Slaughter Cosponsors Legislation to Save Net Neutrality
WASHINGTON, DC — Congresswoman Louise M. Slaughter (NY-25) today cosponsored the legislation under the Congressional Review Act (CRA) to reverse the Federal Communications Commission’s (FCC) disastrous vote abolishing net neutrality. Under the CRA, members of the House and Senate can offer a joint resolution of disapproval on any regulation recently issued by a federal agency. Similar legislation to protect net neutrality was recently introduced in the Senate by Senator Ed Markey (D-MA).
“Net neutrality prevents large corporations from deciding what Americans see online while safeguarding free speech and enabling our thriving digital economy. The Federal Communications Commission’s recent vote put these protections on the verge of extinction. I’m proud to cosponsor this legislation as we work to reverse this disastrous decision. An issue as important as this should be decided by Congress,” said Slaughter.
In December 2017, the FCC voted to repeal the 2015 Open Internet Order prohibiting internet service providers from blocking, slowing down, or discriminating against content online. This order was upheld by the D.C. Circuit Court in 2016. If the FCC vote stands, consumers could see higher prices, slower internet speeds, and even blocked websites.

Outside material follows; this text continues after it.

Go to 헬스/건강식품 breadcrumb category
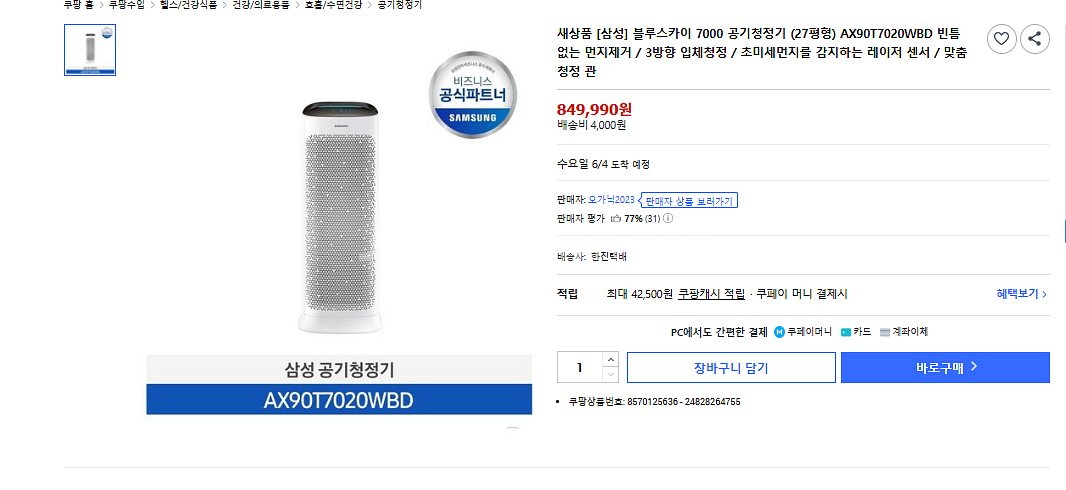 point(188,5)
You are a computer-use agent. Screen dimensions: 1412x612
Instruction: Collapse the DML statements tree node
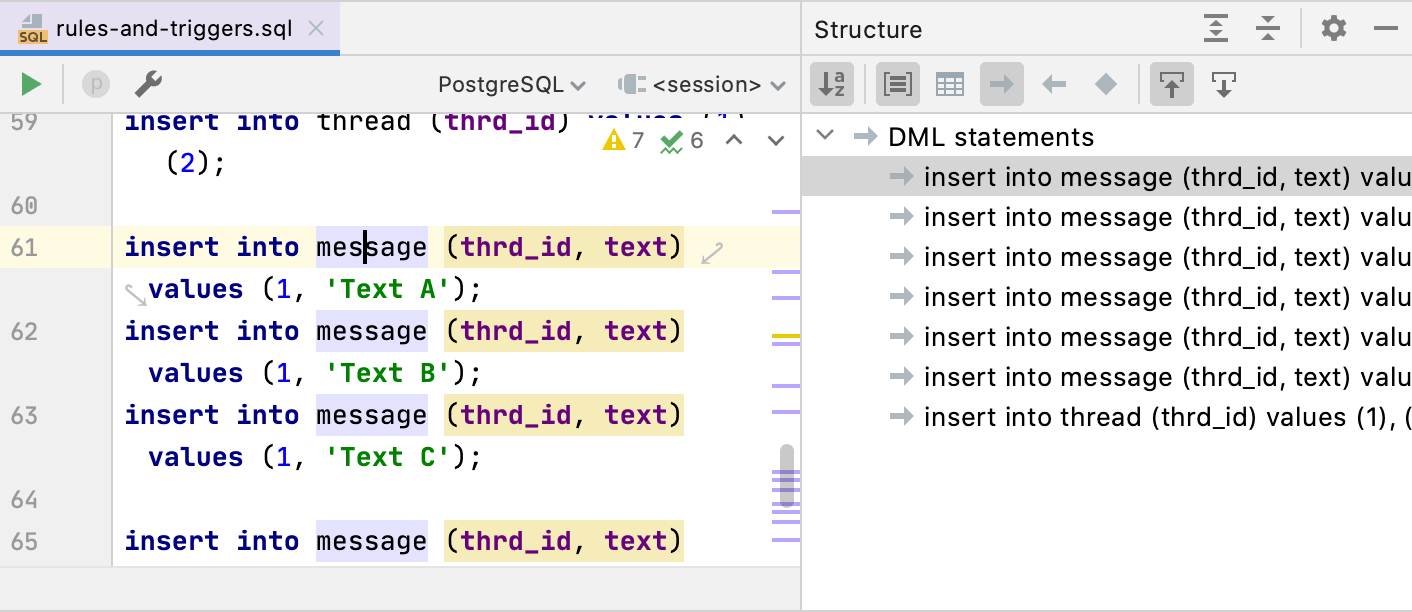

Leading up to the FCC vote, hundreds of small businesses, investors, and technology startups in all 50 states voiced their opposition to repealing it. They highlighted how it could increase operating costs and put them at an economic disadvantage with much larger counterparts. A coalition of small business groups also wrote in a letter to FCC members, “The open internet has made it possible for us to rely on a free market where each of us has the chance to bring our best business ideas to the world without interference or seeking permission from any gatekeeper first.”
According to a recent poll, 83 percent of Americans support keeping net neutrality in place. This includes 89 percent of Democrats, 75 percent of Republicans, and 86 percent of independents.